Ruth Reichl Thought It Would Have Been ‘Certainly Justified’ to Fire Her from Gourmet

 

Damn, cold self-analysis there, Ruth!

Ruth Reichel stopped by America’s Test Kitchen to talk about her art history degree, her use of disguises, and her experience being wined and dined at Le Cirque many years ago, and her pet peeves of restaurants in New York today (yes, they’re all way too loud!). But in this “up close and personal with one of America’s best known foodie” really got serious when she discussed her tenure at Gourmet (which she must just get so sick of talking about in and day out). She defended her work and the magazine; she said, “I tried to make what I thought would be the best possible magazine, feel really strongly that great mags are a refleciton of their editor.” And yet Gourmet still crashed and burned — and wasn’t even really told why.
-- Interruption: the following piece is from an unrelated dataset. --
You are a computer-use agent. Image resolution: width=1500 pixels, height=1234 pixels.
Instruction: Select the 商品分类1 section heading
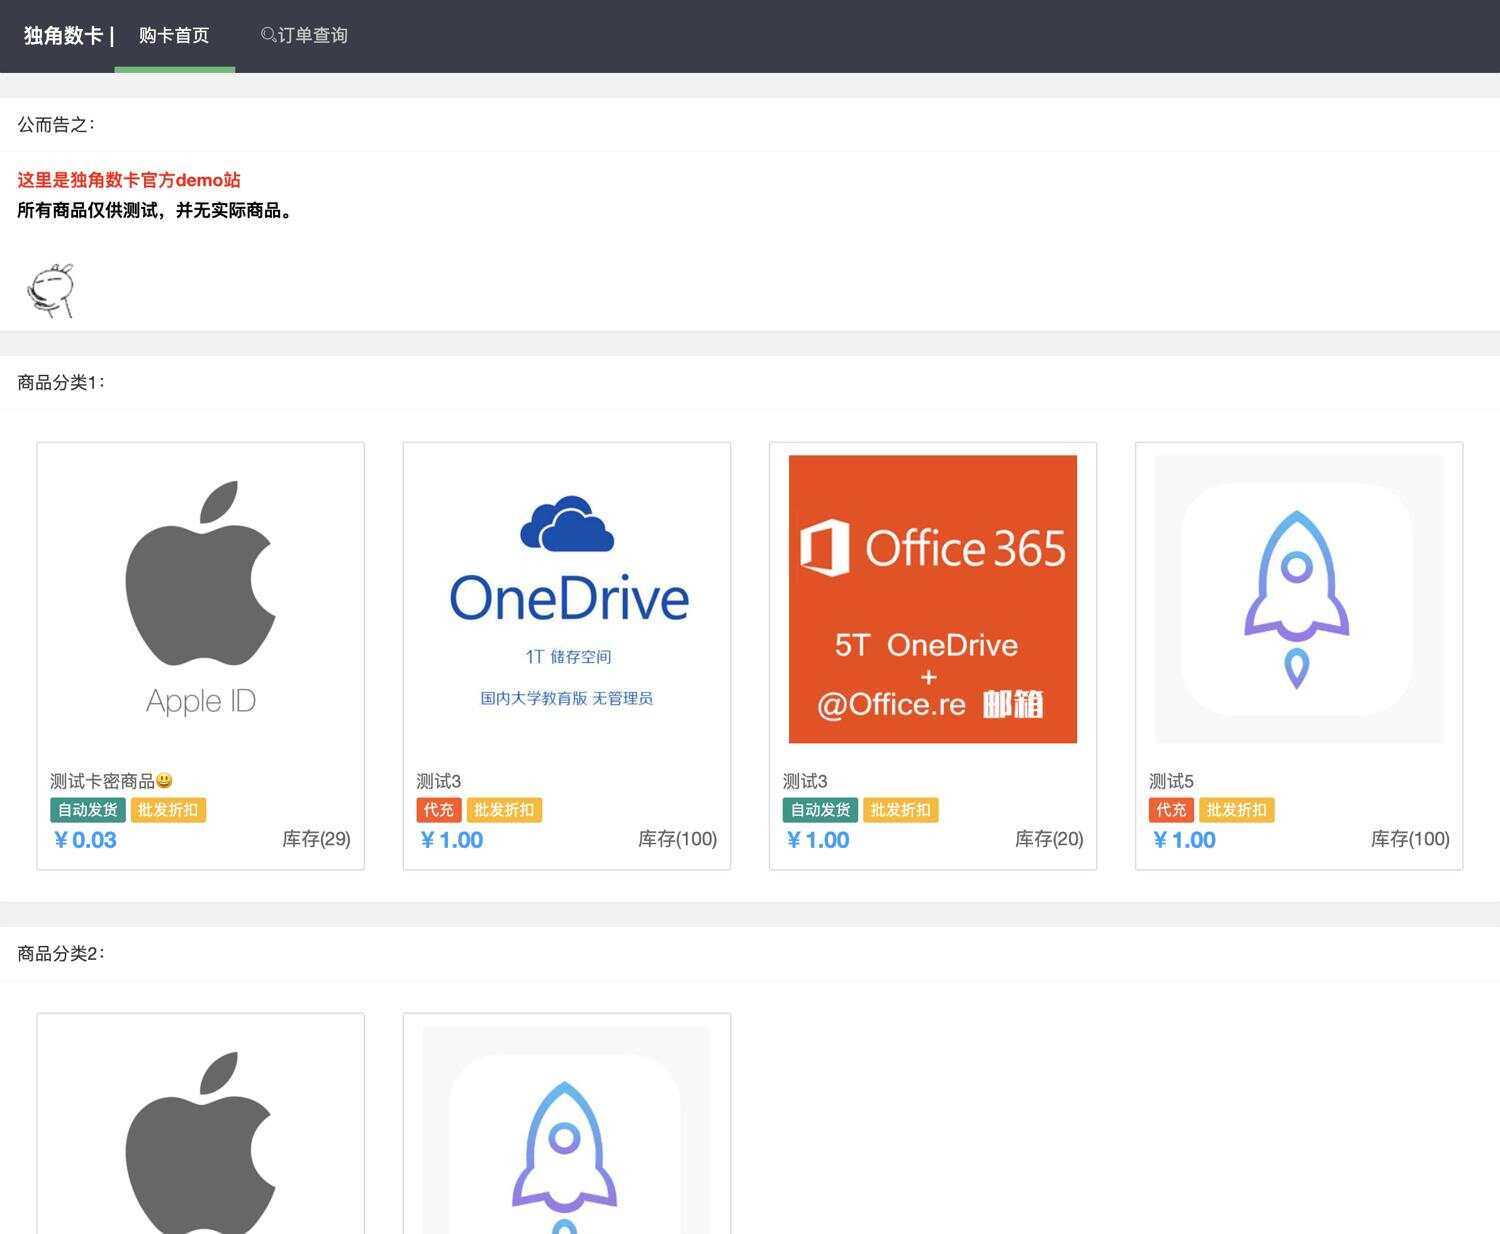pos(58,381)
From the interview:

“I wasn’t given a reason [why Gourmet was closing]; I was just told that we were closing. I will say that we, unlike most food magagazines, our advertiers were luxury advertisers. In a recession, if you’re a car manufacturuer, if your’e going to advertise in four mags and going to cut one, it was Gourmet …we got hurt very badly by that, but no one every told me that. I just know that our advertising was way down. This was a mag that was profitable for 67 of its 69 years. It was incomprehensible to me and many other people. I thought that they would have been certainly justified in firing me, getting a whole new group of people to run the magazine, but to to close the magazine seemed really harsh.”

And of course, she talks about her new novel, and why reservationists are usually the first reason she likes a restaurant. She’s not going to ever use Open Table then, huh?